TRY IT:
Reproduce the data below exactly as written. Pictures do not belong in the copy.

Source records
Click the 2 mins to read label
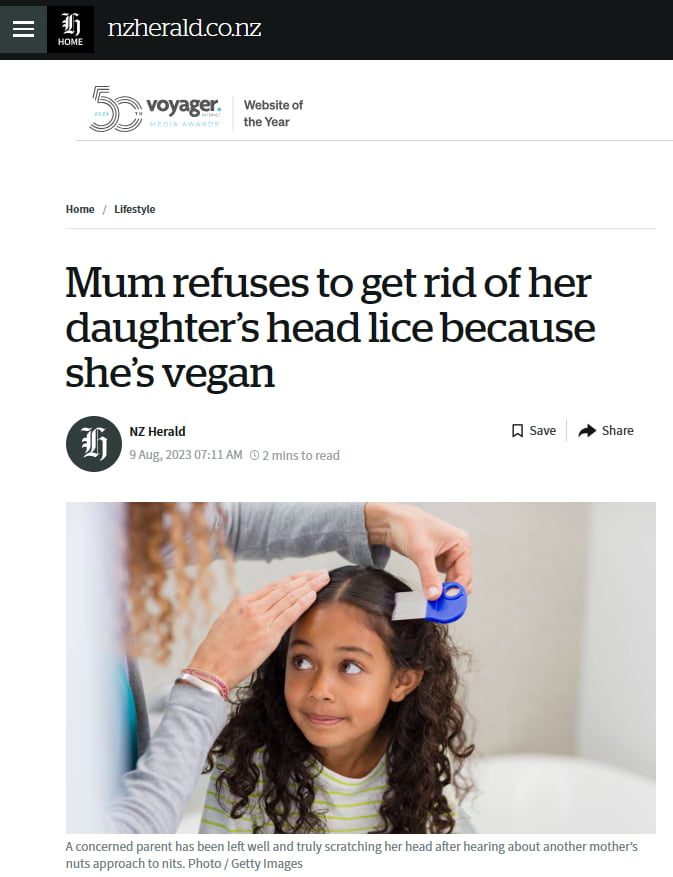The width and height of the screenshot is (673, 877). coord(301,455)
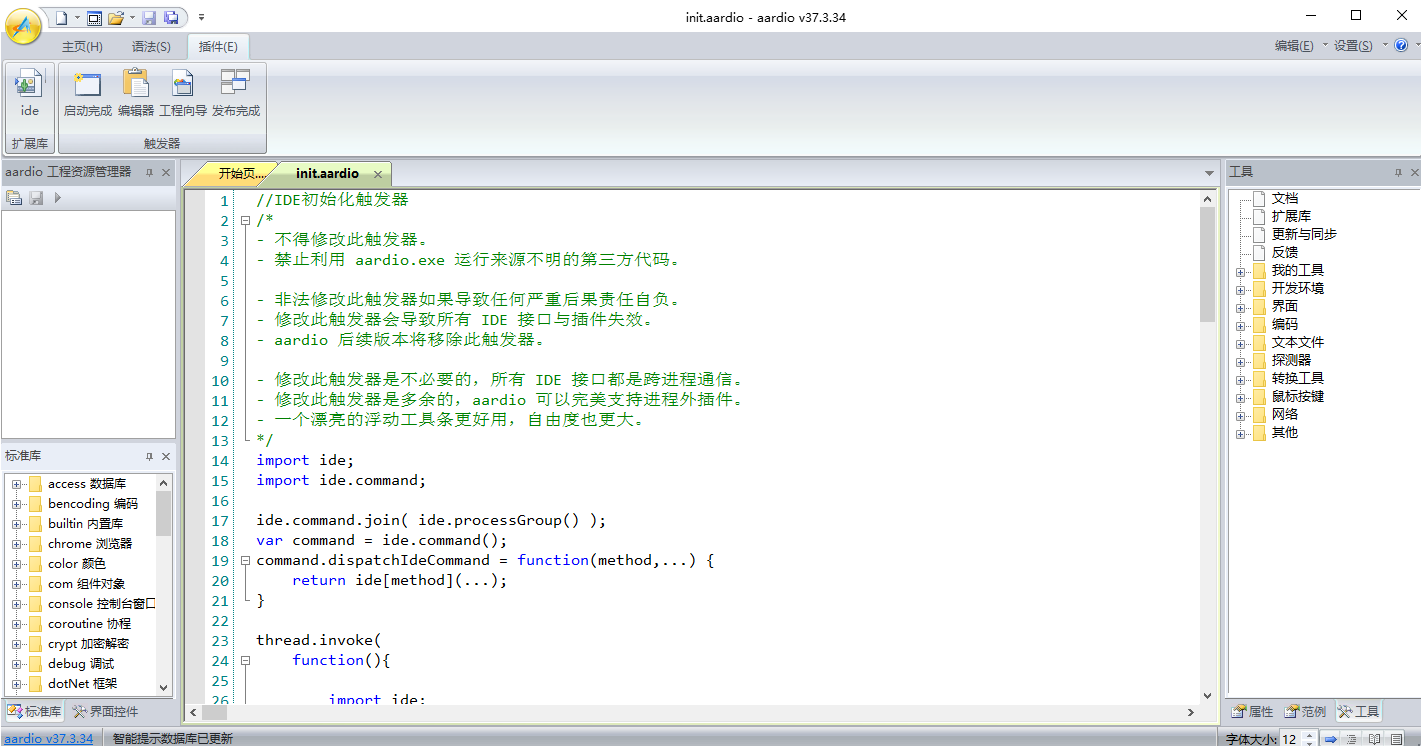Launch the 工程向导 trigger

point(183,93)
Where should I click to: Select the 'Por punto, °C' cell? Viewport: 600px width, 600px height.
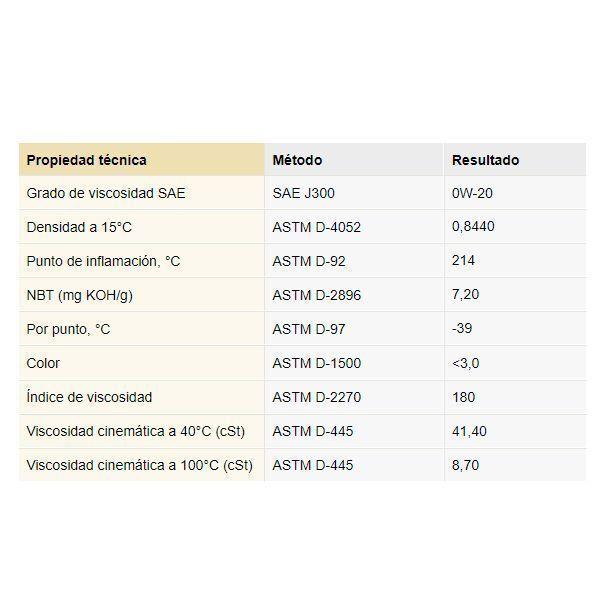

TASK SOLUTION:
Click the 2 mins to read label
The width and height of the screenshot is (673, 877). coord(301,455)
Launch the 工程向导 trigger

point(183,93)
Where should I click to: Select the 'Por punto, °C' cell? Viewport: 600px width, 600px height.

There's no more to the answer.